Soutenue le 14/06/2021 devant le jury composé de :
Directrice de thèse :
- Sarah Cohen-Boulakia Professeure, LISN, Université Paris-Saclay

Rapporteurs et examinateurs :
- Guillaume Fertin, Professeur, LS2N (Laboratoire des Sciences du Numérique de Nantes), Université de Nantes
- Sylvie Hamel, Professeure, Département d’informatique et de recherche opérationnelle, Université de Montréal, Canada

Examinateurs :
- Mokrane Bouzeghoub, Professeur, DAVID, UVSQ, Université Paris-Saclay
- Miguel Couceiro, Professeur, LORIA (Laboratoire lorrain de Recherche en Informatique et ses Applications), Université de Lorraine
- Gaëlle Lelandais, Professeure, I2BC (Institut de biologie intégrative de la cellule), Université Paris-Saclay
- Stéphane Vialette, Directeur de Recherche CNRS, LIGM (Laboratoire d’Informatique Gaspard-Monge), Université Gustave Eiffel

Co-encadrant, jury invité :
- Alain Denise, Professeur, LISN, Université Paris-Saclay

Jury invité :
- Adeline Pierrot, Maître de Conférences, LISN, Université Paris-Saclay

Activités de recherche :

Résumé :
Les médecins et biologistes sont régulièrement amenés à interroger des bases de données biologiques publiques, par exemple lorsqu’ils se renseignent sur les gènes les plus associés à une maladie donnée.

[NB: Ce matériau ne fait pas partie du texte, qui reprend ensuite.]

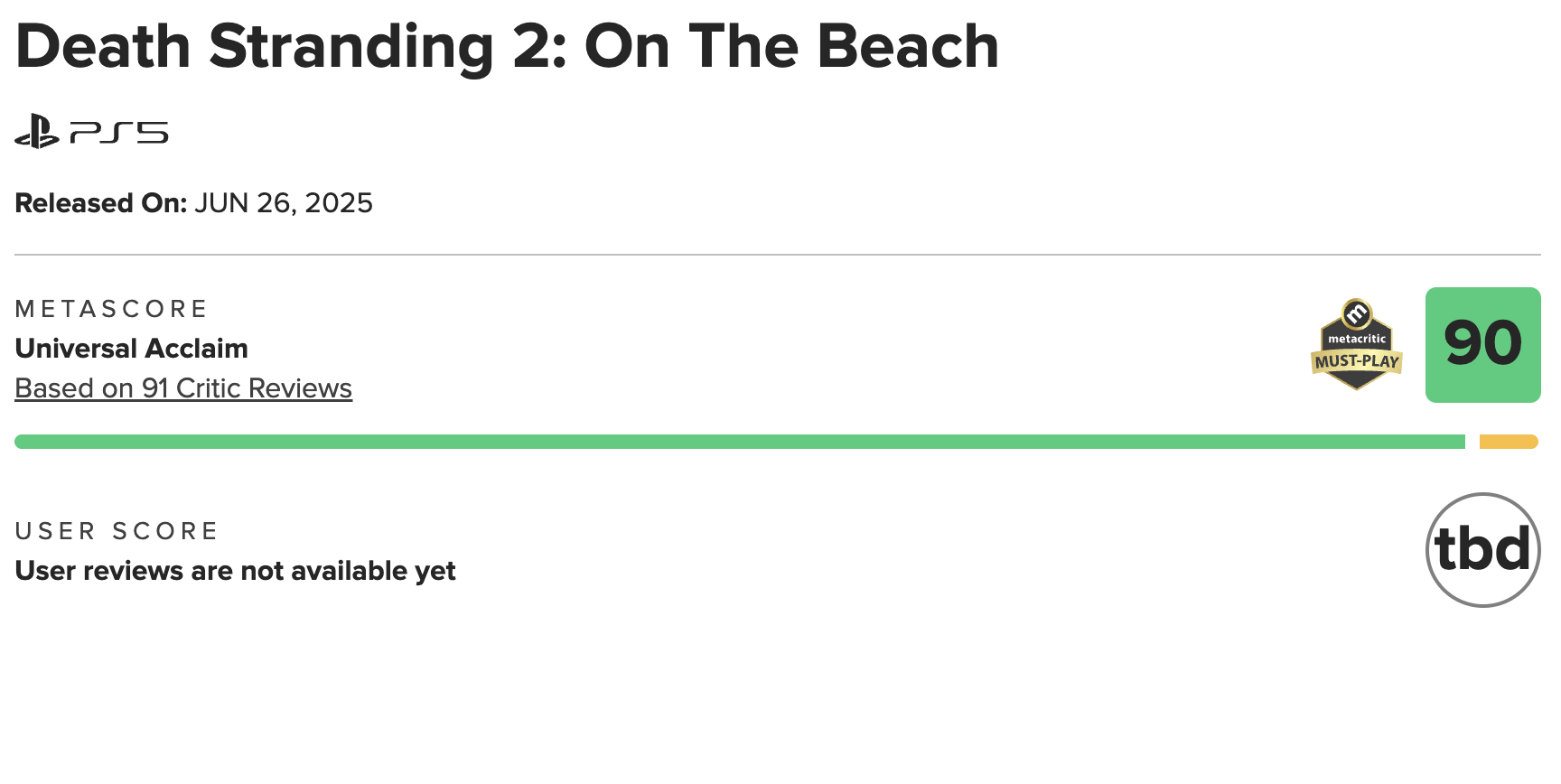Click the Metacritic Must-Play badge
Viewport: 1561px width, 784px height.
(1357, 344)
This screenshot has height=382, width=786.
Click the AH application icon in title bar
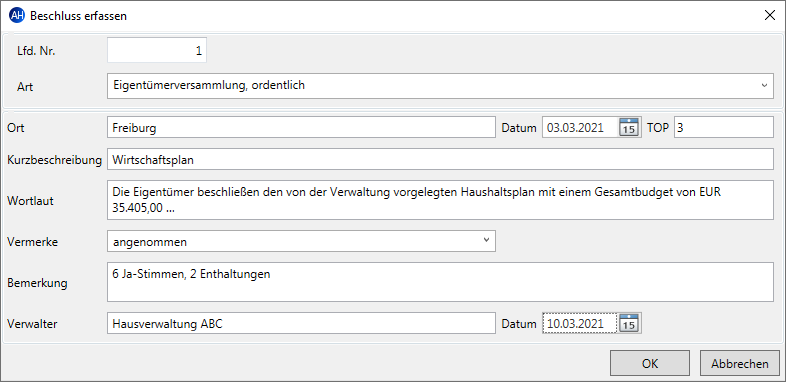17,16
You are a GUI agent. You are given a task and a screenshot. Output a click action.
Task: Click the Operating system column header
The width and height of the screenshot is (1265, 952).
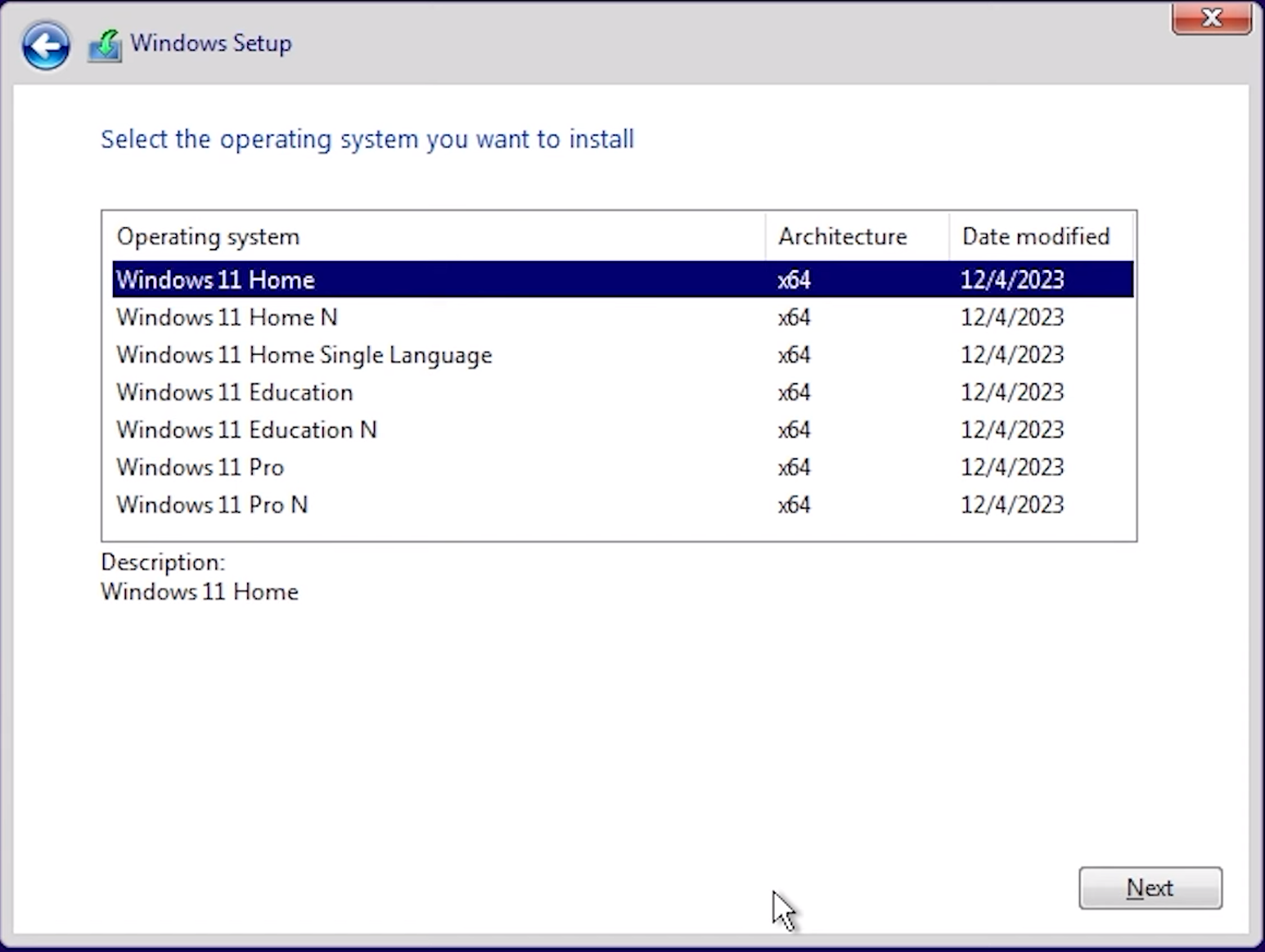209,237
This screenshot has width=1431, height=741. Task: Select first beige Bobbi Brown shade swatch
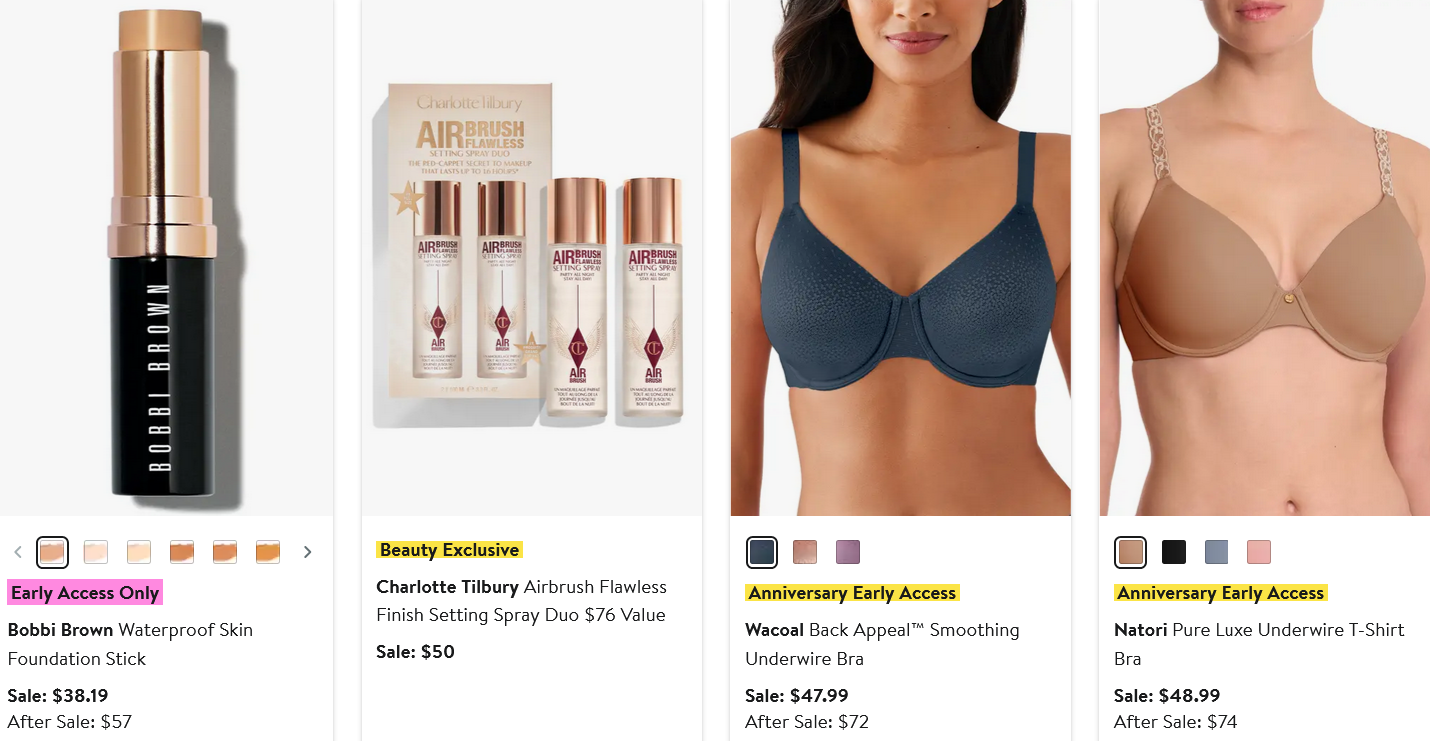pos(52,552)
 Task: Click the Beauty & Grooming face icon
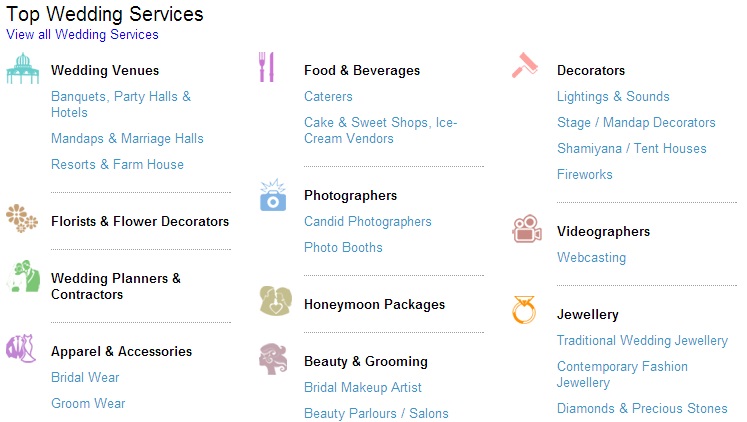273,359
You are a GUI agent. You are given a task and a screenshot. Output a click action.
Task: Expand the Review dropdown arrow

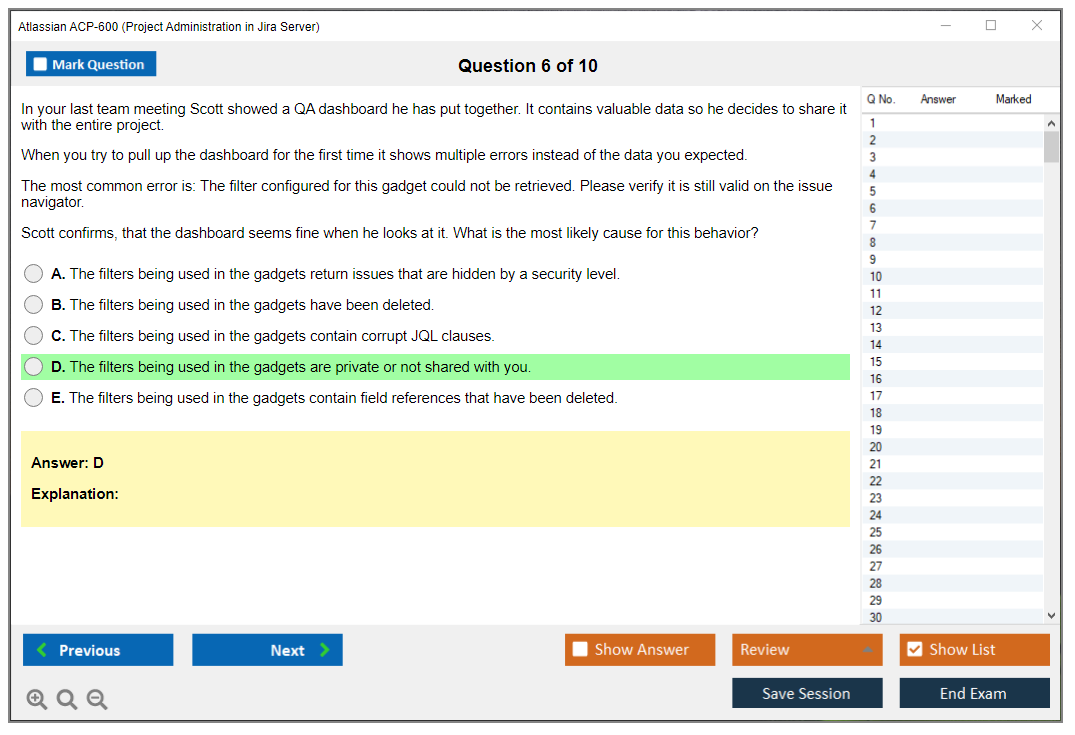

Le mot-clé choisi au moment d’interroger la base de données est particulièrement important : plusieurs reformulations synonymes d’une même maladie (par exemple « breast cancer » et « breast carcinoma ») aboutissent à des classements parfois très différents pouvant aller jusqu’à plusieurs milliers de gènes. Certains gènes, triés par pertinence, peuvent se retrouver à égalité (importance égale vis-à-vis de la maladie). De plus, certains gènes retournés en utilisant certaines reformulations peuvent être absents lorsque d’autres reformulations sont choisies. On dit alors que les classements sont incomplets et avec égalités. L’enjeu est alors de combiner l’information apportée par ces différents classements de gènes. La problématique consistant à partir d’une liste de classements et de calculer un classement dit consensuel aussi représentatif que possible des classements d’entrée est appelée « agrégation de classements ». Ce problème est connu pour être NP-difficile. Alors que la majorité des travaux considèrent les classements complets et sans égalités, nous nous sommes placés dans le contexte des classements incomplets avec égalités. Nos contributions peuvent se décomposer en trois parties. Premièrement, nous avons conçu une heuristique basée sur des graphes qui consiste à partitionner le problème de départ en sous-problèmes indépendants pour le cas où les classements sont incomplets et avec égalités. Deuxièmement, nous avons conçu un algorithme capable de déterminer des points communs entre tous les classements consensuels optimaux, permettant ainsi de fournir à l’utilisateur une indication quant à la robustesse du classement consensuel renvoyé. Une étude expérimentale sur un grand nombre de jeux de données biologiques massifs a mis en évidence la pertinence biologique des résultats fournis par nos méthodes. La dernière contribution est la suivante : les données manquantes pouvant s’interpréter de différentes façons selon le contexte, nous avons proposé un modèle paramétré permettant de prendre en compte ces différences. Nous avons conçu des algorithmes pour ce modèle et fait une étude axiomatique de ce dernier en nous basant sur la théorie du choix social.